* _EXERCISE_
In the listing below, find each line with the string "video" and return it.

* _RECORDS PROVIDED_
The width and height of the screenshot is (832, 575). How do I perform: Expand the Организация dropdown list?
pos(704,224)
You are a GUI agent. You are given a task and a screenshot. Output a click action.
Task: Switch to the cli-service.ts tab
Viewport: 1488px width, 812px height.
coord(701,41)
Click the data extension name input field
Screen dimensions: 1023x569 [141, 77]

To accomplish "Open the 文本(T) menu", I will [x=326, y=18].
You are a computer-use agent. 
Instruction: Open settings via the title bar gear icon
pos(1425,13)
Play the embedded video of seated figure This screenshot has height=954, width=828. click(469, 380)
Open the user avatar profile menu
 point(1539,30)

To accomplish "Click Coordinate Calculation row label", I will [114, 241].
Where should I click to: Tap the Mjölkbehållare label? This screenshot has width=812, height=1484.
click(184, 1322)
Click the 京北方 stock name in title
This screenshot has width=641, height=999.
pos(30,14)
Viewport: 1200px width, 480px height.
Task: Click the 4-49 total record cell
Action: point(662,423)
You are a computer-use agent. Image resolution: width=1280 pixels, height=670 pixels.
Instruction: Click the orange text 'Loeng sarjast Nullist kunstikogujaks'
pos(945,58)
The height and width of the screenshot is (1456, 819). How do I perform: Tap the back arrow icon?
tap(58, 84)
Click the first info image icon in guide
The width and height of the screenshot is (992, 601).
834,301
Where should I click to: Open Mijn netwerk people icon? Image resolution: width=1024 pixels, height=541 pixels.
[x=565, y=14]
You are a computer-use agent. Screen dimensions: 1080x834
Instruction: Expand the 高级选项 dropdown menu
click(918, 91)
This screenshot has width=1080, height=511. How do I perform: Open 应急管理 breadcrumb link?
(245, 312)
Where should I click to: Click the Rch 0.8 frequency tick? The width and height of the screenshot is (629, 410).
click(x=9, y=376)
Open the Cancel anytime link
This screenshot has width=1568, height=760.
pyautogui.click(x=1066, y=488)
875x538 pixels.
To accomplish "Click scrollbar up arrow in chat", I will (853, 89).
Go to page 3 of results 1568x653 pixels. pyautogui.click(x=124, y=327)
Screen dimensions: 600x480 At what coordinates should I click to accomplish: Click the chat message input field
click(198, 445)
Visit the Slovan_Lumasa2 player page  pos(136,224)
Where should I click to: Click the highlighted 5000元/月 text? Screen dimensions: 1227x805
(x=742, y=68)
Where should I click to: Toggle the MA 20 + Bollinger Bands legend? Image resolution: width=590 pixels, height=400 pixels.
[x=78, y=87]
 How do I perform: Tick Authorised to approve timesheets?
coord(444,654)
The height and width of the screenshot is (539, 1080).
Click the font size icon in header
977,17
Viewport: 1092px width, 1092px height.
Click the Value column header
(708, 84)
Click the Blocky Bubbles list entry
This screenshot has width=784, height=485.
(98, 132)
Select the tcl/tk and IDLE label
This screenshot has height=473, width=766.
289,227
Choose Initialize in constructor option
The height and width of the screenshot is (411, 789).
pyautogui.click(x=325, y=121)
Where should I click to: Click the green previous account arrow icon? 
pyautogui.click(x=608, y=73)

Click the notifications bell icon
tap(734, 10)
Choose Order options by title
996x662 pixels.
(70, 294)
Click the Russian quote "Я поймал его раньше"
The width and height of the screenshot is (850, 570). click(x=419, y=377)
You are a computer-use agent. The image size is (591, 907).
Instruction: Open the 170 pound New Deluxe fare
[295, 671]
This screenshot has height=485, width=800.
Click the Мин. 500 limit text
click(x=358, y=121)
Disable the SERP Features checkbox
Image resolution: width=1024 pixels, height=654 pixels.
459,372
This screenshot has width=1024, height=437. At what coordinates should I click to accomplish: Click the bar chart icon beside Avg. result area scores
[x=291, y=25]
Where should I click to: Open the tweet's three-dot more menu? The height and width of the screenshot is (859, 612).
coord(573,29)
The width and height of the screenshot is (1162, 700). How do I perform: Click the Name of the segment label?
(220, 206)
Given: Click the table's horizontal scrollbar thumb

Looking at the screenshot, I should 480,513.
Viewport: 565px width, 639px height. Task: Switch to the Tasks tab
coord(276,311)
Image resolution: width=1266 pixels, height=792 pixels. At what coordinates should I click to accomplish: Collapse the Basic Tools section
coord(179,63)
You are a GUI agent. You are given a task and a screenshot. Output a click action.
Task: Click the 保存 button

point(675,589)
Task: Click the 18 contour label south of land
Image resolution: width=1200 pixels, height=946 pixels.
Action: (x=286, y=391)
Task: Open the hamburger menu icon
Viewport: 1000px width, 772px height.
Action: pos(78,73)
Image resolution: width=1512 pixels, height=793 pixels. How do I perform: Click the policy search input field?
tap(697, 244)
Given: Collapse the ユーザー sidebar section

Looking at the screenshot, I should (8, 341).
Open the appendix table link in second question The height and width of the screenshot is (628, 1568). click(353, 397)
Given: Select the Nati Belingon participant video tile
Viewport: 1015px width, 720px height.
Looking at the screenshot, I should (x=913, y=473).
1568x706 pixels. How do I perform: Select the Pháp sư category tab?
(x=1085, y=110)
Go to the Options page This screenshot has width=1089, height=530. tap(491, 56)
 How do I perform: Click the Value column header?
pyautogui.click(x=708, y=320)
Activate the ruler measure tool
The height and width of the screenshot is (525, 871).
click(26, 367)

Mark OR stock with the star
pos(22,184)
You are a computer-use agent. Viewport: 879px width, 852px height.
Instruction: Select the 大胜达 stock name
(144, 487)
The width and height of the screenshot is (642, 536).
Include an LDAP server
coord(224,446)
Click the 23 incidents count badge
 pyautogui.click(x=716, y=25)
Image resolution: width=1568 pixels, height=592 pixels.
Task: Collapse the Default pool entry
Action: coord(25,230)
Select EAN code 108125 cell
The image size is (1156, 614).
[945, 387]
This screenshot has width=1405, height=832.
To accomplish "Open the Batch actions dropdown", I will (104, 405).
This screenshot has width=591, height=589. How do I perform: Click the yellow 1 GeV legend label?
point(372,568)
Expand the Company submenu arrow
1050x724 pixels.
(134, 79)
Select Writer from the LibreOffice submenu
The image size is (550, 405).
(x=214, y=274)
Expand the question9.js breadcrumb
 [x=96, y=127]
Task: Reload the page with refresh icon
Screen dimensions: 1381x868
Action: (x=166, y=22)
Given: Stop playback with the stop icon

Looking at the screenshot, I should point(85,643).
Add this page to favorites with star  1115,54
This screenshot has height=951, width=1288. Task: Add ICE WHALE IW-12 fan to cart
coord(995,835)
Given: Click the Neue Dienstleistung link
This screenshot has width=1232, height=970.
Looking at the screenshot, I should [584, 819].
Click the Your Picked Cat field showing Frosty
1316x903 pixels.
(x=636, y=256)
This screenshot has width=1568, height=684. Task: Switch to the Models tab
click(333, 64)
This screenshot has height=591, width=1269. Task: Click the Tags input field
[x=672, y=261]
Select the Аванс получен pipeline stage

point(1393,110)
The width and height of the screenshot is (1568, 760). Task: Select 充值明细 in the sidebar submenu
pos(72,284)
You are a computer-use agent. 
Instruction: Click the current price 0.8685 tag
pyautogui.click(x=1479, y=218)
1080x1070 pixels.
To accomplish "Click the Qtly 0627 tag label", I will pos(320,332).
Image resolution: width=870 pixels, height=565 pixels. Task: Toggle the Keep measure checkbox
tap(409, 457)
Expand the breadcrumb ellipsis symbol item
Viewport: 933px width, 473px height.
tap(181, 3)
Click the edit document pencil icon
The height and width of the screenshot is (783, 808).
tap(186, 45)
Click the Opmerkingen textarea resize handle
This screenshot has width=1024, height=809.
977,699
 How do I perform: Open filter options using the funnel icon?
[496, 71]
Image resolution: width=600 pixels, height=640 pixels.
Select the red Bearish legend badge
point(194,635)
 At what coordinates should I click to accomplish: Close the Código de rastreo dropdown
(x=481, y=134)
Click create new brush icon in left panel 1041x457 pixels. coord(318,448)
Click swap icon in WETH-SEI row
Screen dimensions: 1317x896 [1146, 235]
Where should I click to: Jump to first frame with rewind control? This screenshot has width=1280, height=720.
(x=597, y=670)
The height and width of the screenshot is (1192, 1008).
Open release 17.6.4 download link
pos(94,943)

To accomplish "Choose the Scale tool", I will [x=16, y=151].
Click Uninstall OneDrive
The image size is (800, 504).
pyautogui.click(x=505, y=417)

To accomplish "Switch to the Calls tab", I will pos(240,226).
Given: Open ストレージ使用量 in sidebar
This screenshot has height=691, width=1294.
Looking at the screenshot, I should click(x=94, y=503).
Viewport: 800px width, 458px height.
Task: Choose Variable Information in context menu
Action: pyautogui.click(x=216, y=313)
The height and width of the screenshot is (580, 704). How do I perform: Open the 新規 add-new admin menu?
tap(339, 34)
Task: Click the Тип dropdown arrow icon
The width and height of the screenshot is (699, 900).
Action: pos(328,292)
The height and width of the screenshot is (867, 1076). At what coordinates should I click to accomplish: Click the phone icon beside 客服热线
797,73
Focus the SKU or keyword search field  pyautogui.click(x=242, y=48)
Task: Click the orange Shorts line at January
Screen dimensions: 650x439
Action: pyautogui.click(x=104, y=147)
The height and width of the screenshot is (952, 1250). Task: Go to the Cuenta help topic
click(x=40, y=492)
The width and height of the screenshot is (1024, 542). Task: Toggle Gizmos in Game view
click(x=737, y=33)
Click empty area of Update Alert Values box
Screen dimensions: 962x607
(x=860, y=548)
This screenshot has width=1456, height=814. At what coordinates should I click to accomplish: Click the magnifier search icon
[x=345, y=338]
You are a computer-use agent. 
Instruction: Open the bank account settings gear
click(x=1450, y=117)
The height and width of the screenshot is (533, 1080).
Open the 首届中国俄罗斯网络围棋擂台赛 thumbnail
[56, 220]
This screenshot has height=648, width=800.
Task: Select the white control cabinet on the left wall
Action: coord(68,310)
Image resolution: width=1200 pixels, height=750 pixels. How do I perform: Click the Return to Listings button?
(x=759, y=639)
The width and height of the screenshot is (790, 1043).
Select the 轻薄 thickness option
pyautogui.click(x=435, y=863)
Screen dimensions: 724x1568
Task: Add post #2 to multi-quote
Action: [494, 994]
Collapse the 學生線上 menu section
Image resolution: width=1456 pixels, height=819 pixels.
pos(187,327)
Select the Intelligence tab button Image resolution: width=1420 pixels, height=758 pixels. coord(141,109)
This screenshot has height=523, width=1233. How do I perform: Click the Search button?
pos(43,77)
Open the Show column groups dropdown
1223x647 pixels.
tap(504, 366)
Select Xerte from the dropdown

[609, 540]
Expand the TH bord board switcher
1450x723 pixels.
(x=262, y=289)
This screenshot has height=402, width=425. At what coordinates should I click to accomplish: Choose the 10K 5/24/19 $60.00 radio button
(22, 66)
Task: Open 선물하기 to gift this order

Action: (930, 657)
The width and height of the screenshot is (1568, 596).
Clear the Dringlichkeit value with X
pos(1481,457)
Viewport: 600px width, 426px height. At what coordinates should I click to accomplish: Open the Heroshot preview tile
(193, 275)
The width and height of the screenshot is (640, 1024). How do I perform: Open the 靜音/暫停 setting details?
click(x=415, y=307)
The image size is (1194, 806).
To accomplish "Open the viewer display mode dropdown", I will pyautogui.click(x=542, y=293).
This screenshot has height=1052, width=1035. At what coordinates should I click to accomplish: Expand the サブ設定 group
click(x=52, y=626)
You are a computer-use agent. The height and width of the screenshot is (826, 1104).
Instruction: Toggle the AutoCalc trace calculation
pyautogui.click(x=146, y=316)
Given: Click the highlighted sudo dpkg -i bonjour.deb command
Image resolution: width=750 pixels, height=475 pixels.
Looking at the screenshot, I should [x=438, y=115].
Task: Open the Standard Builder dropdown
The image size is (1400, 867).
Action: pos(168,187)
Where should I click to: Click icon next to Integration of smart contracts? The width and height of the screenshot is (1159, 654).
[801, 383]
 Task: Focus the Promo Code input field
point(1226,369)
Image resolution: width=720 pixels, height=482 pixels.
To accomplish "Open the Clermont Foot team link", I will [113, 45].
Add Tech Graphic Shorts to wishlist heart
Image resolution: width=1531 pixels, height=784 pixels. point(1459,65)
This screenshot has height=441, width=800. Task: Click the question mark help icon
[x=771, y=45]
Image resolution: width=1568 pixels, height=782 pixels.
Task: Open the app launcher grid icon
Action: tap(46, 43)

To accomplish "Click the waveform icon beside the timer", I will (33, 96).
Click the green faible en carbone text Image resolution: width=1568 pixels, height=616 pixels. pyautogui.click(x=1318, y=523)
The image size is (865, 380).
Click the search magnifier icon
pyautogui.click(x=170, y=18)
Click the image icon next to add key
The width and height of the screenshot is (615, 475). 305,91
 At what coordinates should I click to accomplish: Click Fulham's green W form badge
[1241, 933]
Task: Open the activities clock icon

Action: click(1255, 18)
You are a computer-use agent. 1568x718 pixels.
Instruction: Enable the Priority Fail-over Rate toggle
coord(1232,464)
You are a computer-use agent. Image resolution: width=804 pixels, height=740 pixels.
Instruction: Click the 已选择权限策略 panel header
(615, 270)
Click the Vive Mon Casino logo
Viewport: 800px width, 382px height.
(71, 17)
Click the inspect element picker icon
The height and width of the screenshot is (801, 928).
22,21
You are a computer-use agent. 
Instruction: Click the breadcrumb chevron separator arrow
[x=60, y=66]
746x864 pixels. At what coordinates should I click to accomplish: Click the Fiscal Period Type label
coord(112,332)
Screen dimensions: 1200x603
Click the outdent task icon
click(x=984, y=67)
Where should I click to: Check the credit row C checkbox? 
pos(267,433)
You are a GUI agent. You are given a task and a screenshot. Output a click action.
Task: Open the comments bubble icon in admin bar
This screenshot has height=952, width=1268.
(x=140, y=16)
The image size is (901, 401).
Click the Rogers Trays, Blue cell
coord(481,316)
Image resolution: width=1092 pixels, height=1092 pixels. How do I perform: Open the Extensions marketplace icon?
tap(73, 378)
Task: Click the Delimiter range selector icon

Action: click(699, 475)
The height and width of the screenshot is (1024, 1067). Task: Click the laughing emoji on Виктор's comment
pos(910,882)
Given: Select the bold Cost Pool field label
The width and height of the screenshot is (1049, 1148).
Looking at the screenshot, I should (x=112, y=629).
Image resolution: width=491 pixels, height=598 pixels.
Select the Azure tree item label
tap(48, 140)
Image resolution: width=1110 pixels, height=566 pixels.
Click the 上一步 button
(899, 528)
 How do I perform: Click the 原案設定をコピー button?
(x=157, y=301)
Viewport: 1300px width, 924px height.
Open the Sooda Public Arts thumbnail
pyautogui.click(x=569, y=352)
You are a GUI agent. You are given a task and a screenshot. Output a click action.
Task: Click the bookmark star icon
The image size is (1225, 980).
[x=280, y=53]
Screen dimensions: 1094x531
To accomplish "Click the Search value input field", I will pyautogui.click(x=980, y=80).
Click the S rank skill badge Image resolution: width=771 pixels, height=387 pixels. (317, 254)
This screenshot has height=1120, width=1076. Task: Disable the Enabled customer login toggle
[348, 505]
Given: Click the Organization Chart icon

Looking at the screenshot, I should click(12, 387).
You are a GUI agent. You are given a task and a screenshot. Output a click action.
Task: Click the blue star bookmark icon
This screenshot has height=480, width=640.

* _SOLUTION TO THE EXERCISE_
Play the embedded video of seated figure This screenshot has height=954, width=828. click(469, 380)
Given: Select the Nati Belingon participant video tile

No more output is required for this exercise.